Объективность — страница 38 из 93



Ил. 3.26, 3.27. Фотография всплеска и ее гравюра. Фотография взята из: Worthington, «On the Splash of a Drop and Allied Phenomena», Proceedings of the Royal Institution 14 (1894), opposite p. 289 (вверху); гравюра – Ibid., image 12 of ser. 14 (внизу). Когда Уортингтон наконец довел до ума фотографическую установку, он сначала получил «теневые» изображения, моделируя процедуру по примеру высокоскоростных теневых фотографий летящих пуль, в создании которых несколькими годами ранее преуспели Эрнст Мах и др. Эти картины (но намного сильнее – фотографии капель) ошеломили Уортингтона, обнаружившего, что идеальная симметрия его рисунков всплеска была химерой. В 1890‐х гг. он отбросил свой прежний, идеализирующий взгляд, предпочитая один за другим изучать несовершенные частные случаи. Когда-то красивые короны и купола теперь стали кривыми и изломанными, значительно меняясь от капли к капле. Наверху – реальная фотография с искровым освещением результата падения капли с высоты 16 дюймов; внизу – гравюра того же изображения.

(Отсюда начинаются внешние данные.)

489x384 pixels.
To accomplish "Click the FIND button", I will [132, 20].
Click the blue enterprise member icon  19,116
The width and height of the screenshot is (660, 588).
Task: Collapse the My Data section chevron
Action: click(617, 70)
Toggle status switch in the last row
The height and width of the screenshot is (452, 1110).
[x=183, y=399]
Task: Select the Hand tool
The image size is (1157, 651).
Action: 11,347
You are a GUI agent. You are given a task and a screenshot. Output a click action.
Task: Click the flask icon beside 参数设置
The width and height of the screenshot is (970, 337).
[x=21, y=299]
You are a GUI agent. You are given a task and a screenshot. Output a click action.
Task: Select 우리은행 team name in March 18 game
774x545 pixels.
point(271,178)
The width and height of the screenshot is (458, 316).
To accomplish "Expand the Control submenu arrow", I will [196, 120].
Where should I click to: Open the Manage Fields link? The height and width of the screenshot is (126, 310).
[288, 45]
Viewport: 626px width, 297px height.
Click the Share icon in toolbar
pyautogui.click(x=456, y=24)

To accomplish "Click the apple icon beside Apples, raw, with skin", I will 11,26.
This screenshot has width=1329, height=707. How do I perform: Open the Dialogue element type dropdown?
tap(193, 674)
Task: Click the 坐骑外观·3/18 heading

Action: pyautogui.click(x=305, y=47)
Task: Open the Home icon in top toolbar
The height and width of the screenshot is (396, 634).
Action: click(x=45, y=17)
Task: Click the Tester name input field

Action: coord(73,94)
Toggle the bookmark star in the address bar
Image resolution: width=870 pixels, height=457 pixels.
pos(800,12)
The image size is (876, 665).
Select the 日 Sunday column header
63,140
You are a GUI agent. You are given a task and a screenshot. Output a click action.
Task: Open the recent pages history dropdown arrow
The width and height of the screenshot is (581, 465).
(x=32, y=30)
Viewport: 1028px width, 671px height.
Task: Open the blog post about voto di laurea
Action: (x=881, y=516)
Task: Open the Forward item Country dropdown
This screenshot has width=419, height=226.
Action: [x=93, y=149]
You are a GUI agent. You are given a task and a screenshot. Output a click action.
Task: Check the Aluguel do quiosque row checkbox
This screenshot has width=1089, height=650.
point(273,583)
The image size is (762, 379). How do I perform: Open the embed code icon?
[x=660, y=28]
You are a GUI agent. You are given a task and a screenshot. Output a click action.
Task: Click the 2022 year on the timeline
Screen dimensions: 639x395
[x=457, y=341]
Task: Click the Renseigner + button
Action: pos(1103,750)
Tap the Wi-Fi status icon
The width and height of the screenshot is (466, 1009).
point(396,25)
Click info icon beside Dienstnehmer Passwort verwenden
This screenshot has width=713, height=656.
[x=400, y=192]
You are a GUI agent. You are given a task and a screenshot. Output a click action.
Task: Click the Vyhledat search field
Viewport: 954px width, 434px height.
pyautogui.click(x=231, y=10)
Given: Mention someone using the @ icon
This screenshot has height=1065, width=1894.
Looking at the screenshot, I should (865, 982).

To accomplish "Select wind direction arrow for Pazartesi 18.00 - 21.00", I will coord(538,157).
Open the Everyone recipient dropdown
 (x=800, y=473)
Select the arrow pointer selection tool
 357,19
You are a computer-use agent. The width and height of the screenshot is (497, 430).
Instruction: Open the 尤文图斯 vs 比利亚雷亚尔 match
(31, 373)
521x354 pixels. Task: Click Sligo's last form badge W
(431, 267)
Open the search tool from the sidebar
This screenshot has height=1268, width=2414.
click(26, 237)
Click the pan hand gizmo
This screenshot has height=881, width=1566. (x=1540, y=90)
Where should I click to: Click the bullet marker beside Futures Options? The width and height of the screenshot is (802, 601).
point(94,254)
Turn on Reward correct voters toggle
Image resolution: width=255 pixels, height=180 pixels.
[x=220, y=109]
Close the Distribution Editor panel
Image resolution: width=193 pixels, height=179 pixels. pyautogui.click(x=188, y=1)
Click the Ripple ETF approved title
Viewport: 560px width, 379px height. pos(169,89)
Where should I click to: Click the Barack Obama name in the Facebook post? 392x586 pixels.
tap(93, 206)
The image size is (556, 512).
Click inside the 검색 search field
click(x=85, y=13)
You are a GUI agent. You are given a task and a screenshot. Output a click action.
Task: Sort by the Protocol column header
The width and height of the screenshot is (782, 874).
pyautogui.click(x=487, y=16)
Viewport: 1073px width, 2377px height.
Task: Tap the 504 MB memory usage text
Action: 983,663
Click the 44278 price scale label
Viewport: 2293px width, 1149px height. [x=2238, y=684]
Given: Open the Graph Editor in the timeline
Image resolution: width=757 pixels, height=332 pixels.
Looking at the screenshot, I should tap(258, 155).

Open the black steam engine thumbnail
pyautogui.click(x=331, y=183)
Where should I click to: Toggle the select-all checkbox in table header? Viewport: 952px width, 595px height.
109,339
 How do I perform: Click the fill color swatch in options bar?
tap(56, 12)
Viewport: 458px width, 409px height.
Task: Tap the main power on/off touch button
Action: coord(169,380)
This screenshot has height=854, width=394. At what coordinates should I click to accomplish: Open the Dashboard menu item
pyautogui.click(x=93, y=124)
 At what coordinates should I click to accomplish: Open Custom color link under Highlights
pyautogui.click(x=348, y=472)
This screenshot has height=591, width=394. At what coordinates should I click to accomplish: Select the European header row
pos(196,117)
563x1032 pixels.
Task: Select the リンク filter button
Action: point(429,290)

Учиться видеть никогда не давалось, не дается и не будет даваться без усилий. Для классификаторов изображений XIX века переход от объекта-как-типа к объекту-как-партикулярии был долгим и трудным, а жертвы – болезненными. Математические модели, симметрию и совершенство пришлось оставить в прошлом; так же пришлось поступить со знанием коллег-ученых, достигнутым ценой таких больших усилий. Объективный наблюдатель должен был отречься от интерпретации в рисунке. Обычным делом стало «надзирать» – и быть на виду в качестве надзирающих – за иллюстраторами, литографами и фотографами, призывая их быть внимательными к точности воспроизведения на каждом этапе. Даже произведенные инструментами артефакты должны были быть видны в изображении. Сохранение таких случайных эффектов на страницах атласов стало знаком подлинности, неопровержимым доказательством того, что наблюдатель включил все, что действительно наличествовало. Наблюдатель должен был сдерживать себя, вместо того чтобы поддаваться искушению вырезать дефекты, тени или искажения – даже когда ученый или художник знали, что эти вторжения являются артефактами. Механическая объективность стремилась к этой чистоте наблюдения, этому новому способу взглянуть на отдельное растение или конкретную бактерию, как будто освобожденных от искаженного зрения предшествующего знания, влечения или эстетики. В этом слепом зрении было заложено эпохальное новшество правильного изображения.

Рисунок против фотографии

Фотография не создавала этого энергичного стремления к механической объективности; скорее, она примкнула к указанному перевороту в этике и эпистемологии изображения. Но как только создатели атласов столкнулись с выбором между рисунками (воспроизведенными с помощью литографии, а также гравюры на металле и на дереве) и фотографиями, последовали дебаты об их сравнительных преимуществах. Научный художник сражался с научным фотографом, и в их борьбе требовалось идти на взаимные уступки: педагогическая полезность, истина-по-природе, красота и объективность не всегда могли быть достигнуты одновременно.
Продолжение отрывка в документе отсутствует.